Items from a data source
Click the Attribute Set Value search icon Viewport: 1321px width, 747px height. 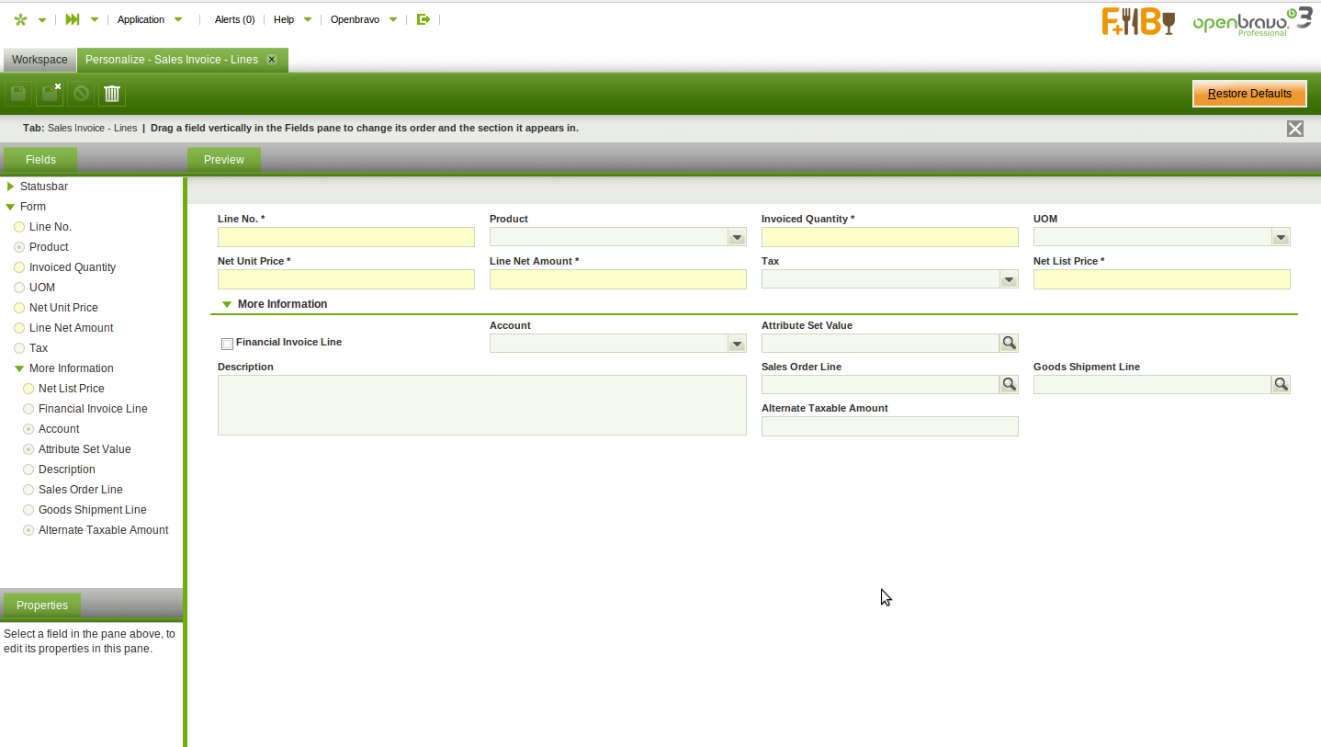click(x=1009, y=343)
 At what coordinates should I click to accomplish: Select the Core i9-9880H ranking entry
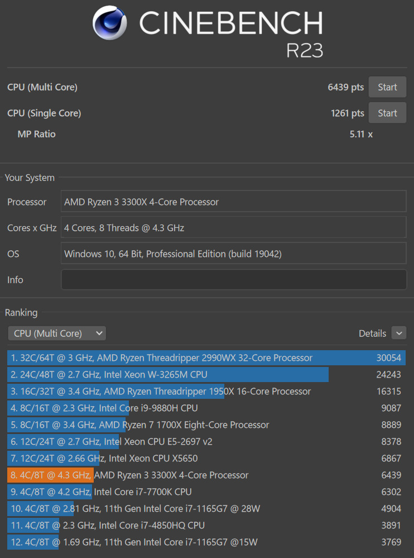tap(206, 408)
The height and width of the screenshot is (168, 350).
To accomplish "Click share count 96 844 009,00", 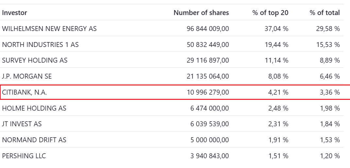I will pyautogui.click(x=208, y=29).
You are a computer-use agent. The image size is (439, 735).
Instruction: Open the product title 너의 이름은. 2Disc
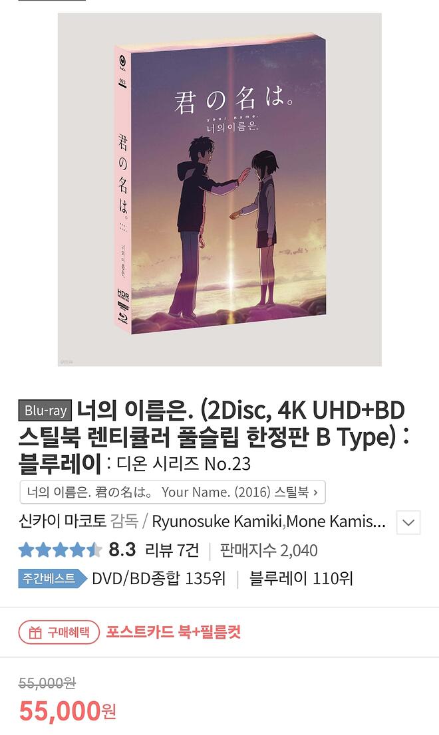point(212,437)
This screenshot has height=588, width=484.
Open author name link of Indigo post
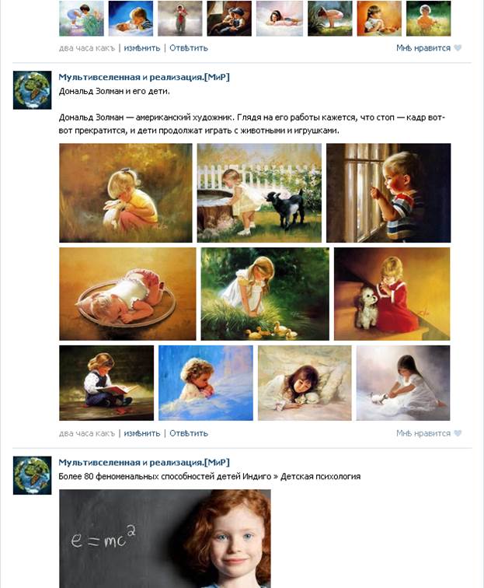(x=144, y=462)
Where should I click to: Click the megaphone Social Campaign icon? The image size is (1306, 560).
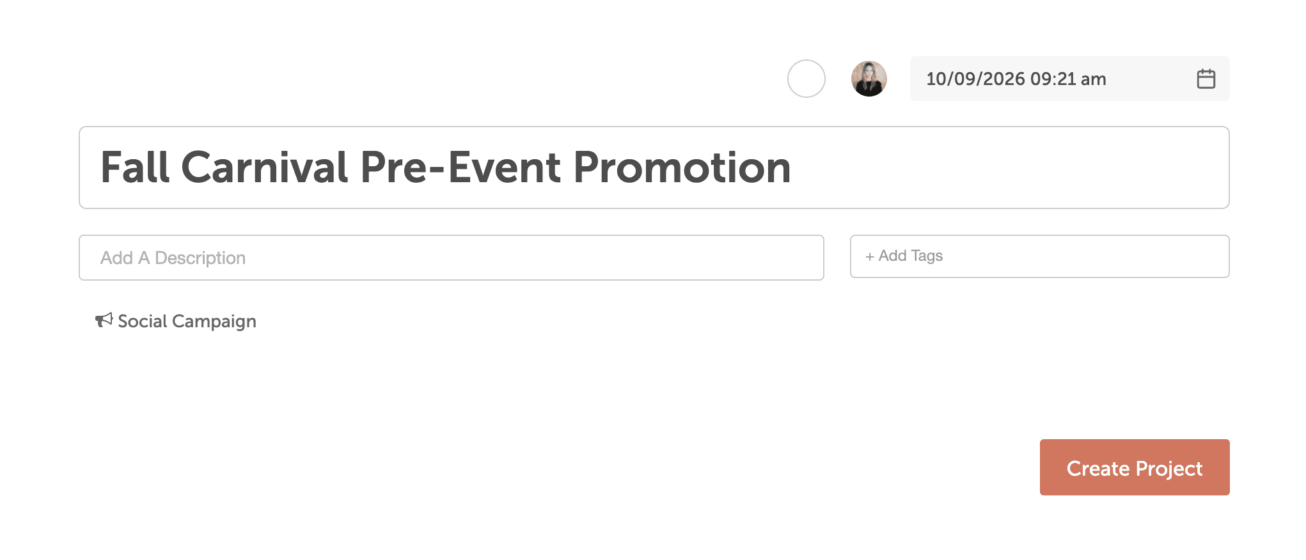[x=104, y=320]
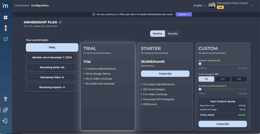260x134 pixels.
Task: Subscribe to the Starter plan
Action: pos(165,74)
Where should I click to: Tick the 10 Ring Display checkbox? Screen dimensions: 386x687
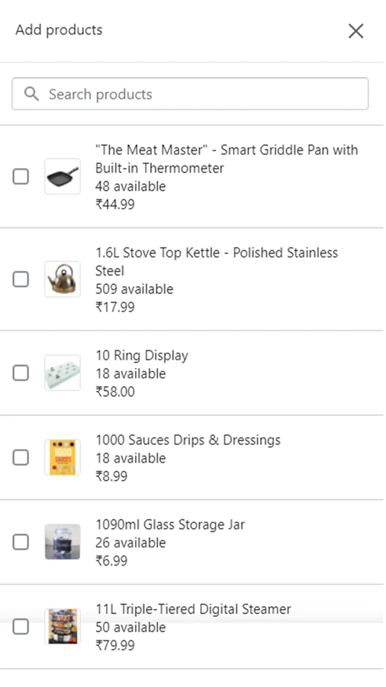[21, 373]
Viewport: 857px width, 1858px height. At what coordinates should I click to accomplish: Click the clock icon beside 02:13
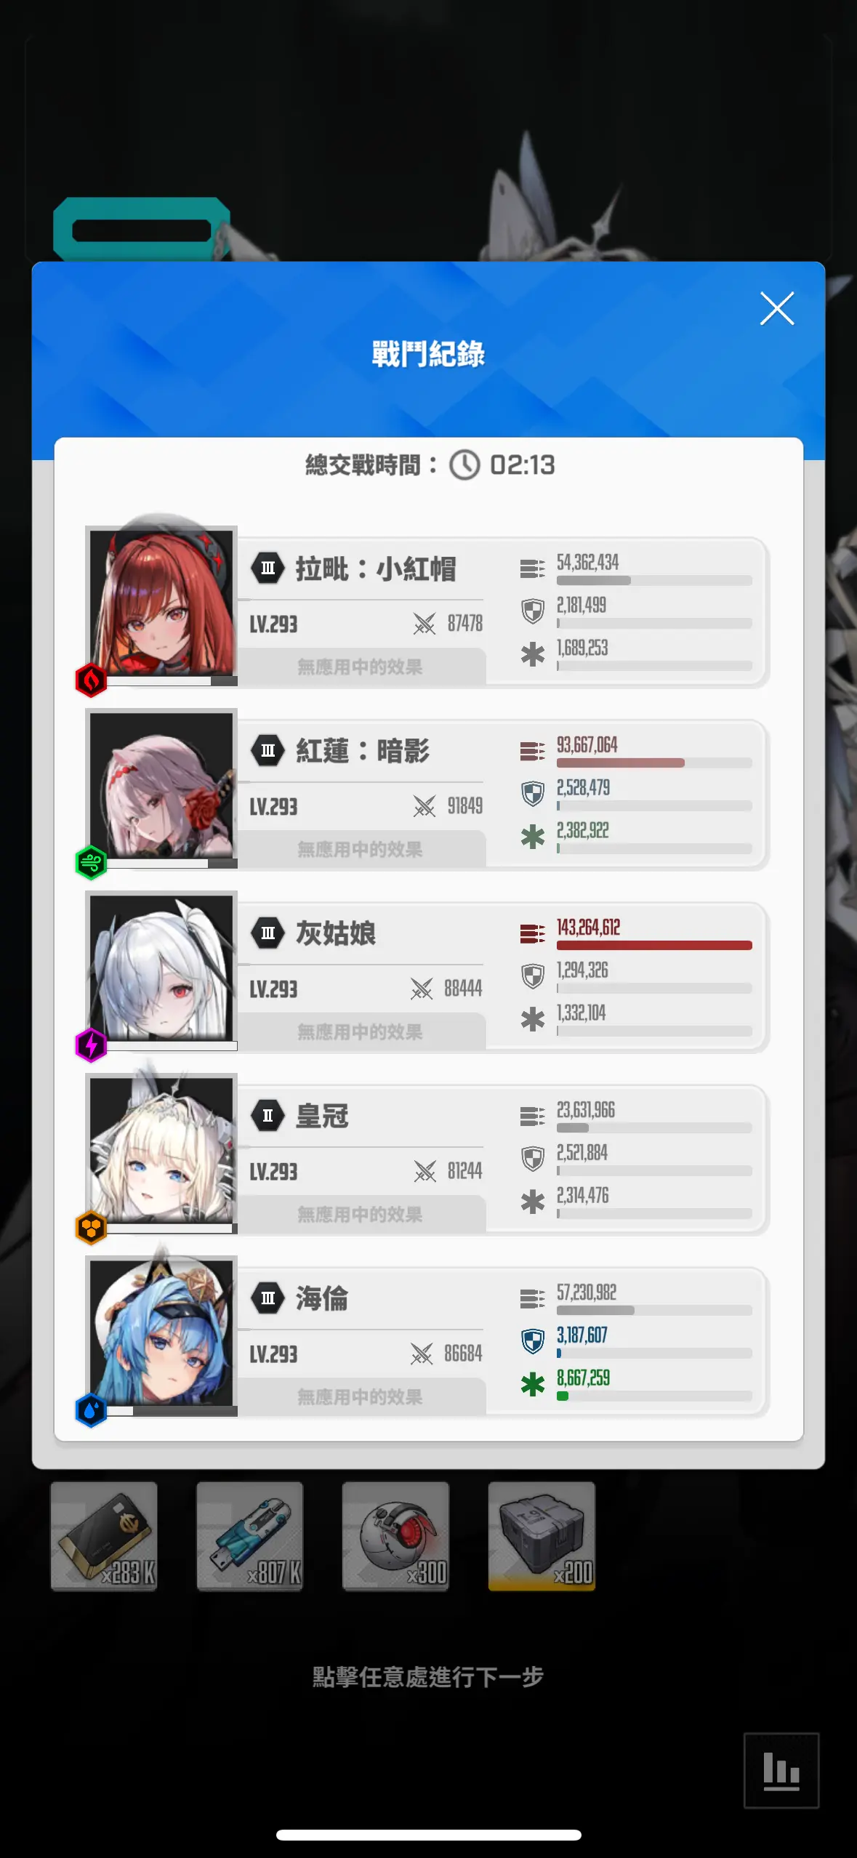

◆ WORK REQUIRED
Each line above with the word "screenshot" needs to be copied.

◆ PROBLEM SOLUTION
The height and width of the screenshot is (168, 350).
This screenshot has height=588, width=484.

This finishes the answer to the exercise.